El elenco es parte fundamental para hacer funcionar todo lo escrito por Susana Torres Molina y lo dirigido por Federico Nanyo. Ángel Blanco y Sofía González le dan vida a Pedro y Marta, conforman una pareja que busca satisfacer su deseo más profundo e íntimo pero con diferencias en la concreción del mismo. La dicotomía va más allá de sus vestimentas y se vuelve parte de sus personalidades ya que los orígenes y vivencias de cada uno son puestos sobre la mesa en fuerte contradicción. Pero será la pareja la que tenga una gran actuación en tanto que capta la esencia de lo requerido por el texto y la dirección. Merceditas Elordi se pone en la piel de Amalia, un personaje difícil en tanto el discurso que representa pero lo lleva con una fluidez admirable y un potente convencimiento de sus ideas y creencias. El Doctor Palacios es encabezado por Alejandro Botto de una manera llamativa, ya que la manipulación tanto psicológica como física, en sentido de su constante presencia en escena, sus movimientos precisos e imponentes, dan cuenta de una superioridad que intimida la historia que se cuenta.

“La Fundación” conlleva una catarata de emociones y sentimientos que te obliga a compartirlos con el otro ya que la reflexión está asegurada. De alguna manera u otra, todos fuimos atravesados por este período dictatorial y nos sentimos parte de sus consecuencias como sociedad. La impronta de cada personaje en sus diálogos se encadena armoniosamente en escena generando una creciente tensión construida a partir de sus interpretaciones, en conjunto con el inquietante final comprueban la vivencia de una experiencia movilizadora que es imposible de olvidar.

Reseña: No hay banda

El duelo es arte

Perder a alguien y saber que no estará más, salvo en tus recuerdos, además de transitar por las etapas de duelo, para cada artista se convierte en una forma de expresión. Las veces en que hemos querido presentar algo pero el miedo nos detiene, además de las críticas, entra la sensación de volver a tocar esa herida al retratarla de nuevo.



Martín Flores Cárdenas toca su propia cicatriz (que aún duele) en No hay banda.

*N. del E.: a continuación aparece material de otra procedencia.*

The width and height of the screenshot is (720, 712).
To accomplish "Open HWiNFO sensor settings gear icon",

«No creo que sea teatro documental,

tampoco una conferencia performática.

en realidad no es nada» Estos versos hacen la sinopsis de esta obra en la cuál Flores Cárdenas se desnuda para el público.

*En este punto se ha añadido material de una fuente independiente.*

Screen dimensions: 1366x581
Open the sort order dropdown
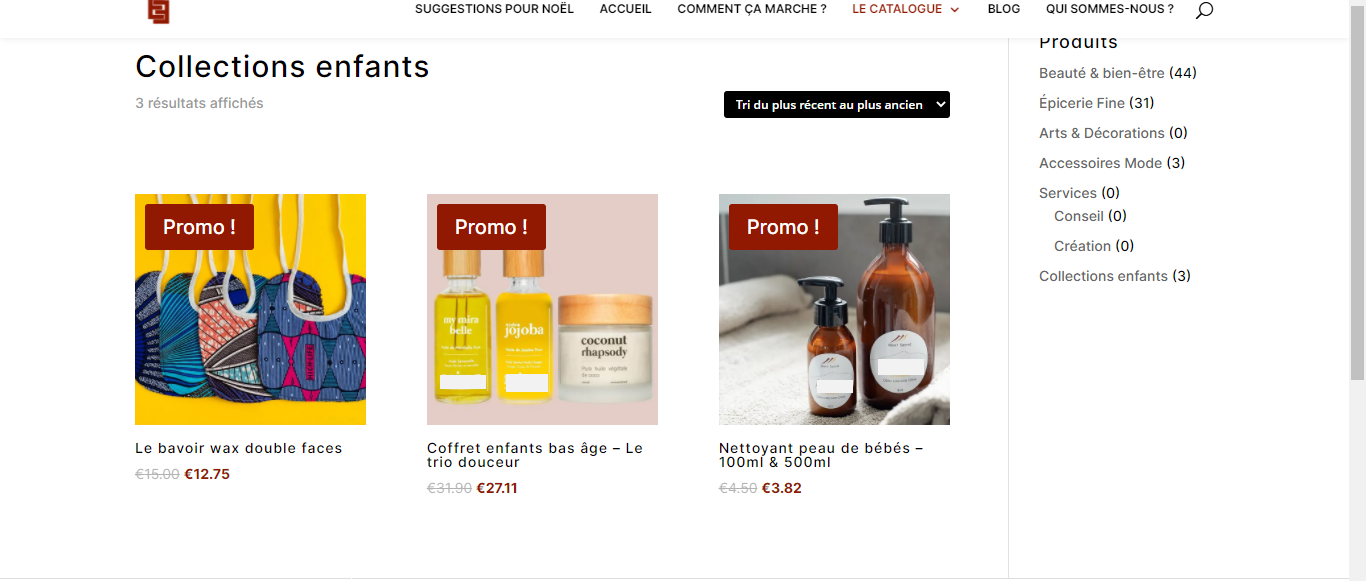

Un proyector que muestra un cortometraje, banquitos, mesas, lámparas, un micrófono y un teclado, conforman los elementos más importantes de No hay banda; estos le permitirán a Flores Cárdenas ir desarrollando su anti teatro en una puesta abstracta y personal.

No hay banda es un monólogo, un performance, una exposición o un desahogo. Flores Cárdenas exhibe las heridas del duelo y las deconstruye en una pieza que se vuelve teatro anti teatro, documental anti documental, show anti show y todos los anti que se puedan agregar. No es más que una de las miles de formas no convencionales de contar algo sin agarrarse de lo obvio.

No hay banda es una ocurrente puesta en escena, llena de humor, sentimientos desnudos y un homenaje al pasado. Disponible los lunes a las 20:30 en Casa Estudio Teatro (Guardia Vieja 4257)

Escribió Sebastián Arismendi para La Butaca Web.